--- START ---
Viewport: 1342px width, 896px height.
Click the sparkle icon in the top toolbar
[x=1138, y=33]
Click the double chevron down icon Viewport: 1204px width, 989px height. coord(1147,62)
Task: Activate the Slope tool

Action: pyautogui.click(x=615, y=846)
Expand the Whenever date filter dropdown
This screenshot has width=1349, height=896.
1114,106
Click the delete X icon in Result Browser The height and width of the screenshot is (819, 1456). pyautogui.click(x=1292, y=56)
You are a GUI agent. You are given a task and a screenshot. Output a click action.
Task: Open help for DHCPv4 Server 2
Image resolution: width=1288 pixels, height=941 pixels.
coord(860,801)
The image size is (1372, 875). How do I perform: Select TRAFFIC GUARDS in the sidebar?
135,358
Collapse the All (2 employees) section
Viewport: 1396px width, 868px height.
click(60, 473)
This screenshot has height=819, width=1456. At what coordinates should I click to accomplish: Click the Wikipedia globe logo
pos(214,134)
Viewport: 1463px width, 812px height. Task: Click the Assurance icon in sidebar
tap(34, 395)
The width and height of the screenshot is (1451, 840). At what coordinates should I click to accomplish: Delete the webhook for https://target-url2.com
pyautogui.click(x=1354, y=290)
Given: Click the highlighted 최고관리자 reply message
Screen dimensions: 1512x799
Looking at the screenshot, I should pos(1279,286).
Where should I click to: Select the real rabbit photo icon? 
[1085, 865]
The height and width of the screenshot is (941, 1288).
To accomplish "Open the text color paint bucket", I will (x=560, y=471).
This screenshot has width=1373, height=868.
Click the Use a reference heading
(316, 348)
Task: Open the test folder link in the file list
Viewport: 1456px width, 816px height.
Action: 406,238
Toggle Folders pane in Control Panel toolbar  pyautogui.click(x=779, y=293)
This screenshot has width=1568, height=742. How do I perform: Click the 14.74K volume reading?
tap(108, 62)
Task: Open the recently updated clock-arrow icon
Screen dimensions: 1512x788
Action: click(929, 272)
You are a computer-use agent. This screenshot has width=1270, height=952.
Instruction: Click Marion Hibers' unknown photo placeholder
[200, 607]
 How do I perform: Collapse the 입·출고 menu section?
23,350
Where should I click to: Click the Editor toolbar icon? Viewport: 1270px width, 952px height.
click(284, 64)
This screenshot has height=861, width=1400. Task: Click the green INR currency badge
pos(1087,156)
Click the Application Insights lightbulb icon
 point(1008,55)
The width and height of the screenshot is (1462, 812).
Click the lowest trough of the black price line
--- END ---
### The task
In the material above, transcribe exactly the lines beginning at the one with "The image size" and ending at the one with "Task: Open the recently", both included.

### Exercise result
The image size is (1372, 875). How do I perform: Select TRAFFIC GUARDS in the sidebar?
135,358
Collapse the All (2 employees) section
Viewport: 1396px width, 868px height.
click(60, 473)
This screenshot has height=819, width=1456. At what coordinates should I click to accomplish: Click the Wikipedia globe logo
pos(214,134)
Viewport: 1463px width, 812px height. Task: Click the Assurance icon in sidebar
tap(34, 395)
The width and height of the screenshot is (1451, 840). At what coordinates should I click to accomplish: Delete the webhook for https://target-url2.com
pyautogui.click(x=1354, y=290)
Given: Click the highlighted 최고관리자 reply message
Screen dimensions: 1512x799
Looking at the screenshot, I should pos(1279,286).
Where should I click to: Select the real rabbit photo icon? 
[1085, 865]
The height and width of the screenshot is (941, 1288).
To accomplish "Open the text color paint bucket", I will (x=560, y=471).
This screenshot has width=1373, height=868.
Click the Use a reference heading
(316, 348)
Task: Open the test folder link in the file list
Viewport: 1456px width, 816px height.
Action: 406,238
Toggle Folders pane in Control Panel toolbar  pyautogui.click(x=779, y=293)
This screenshot has width=1568, height=742. How do I perform: Click the 14.74K volume reading?
tap(108, 62)
Task: Open the recently updated clock-arrow icon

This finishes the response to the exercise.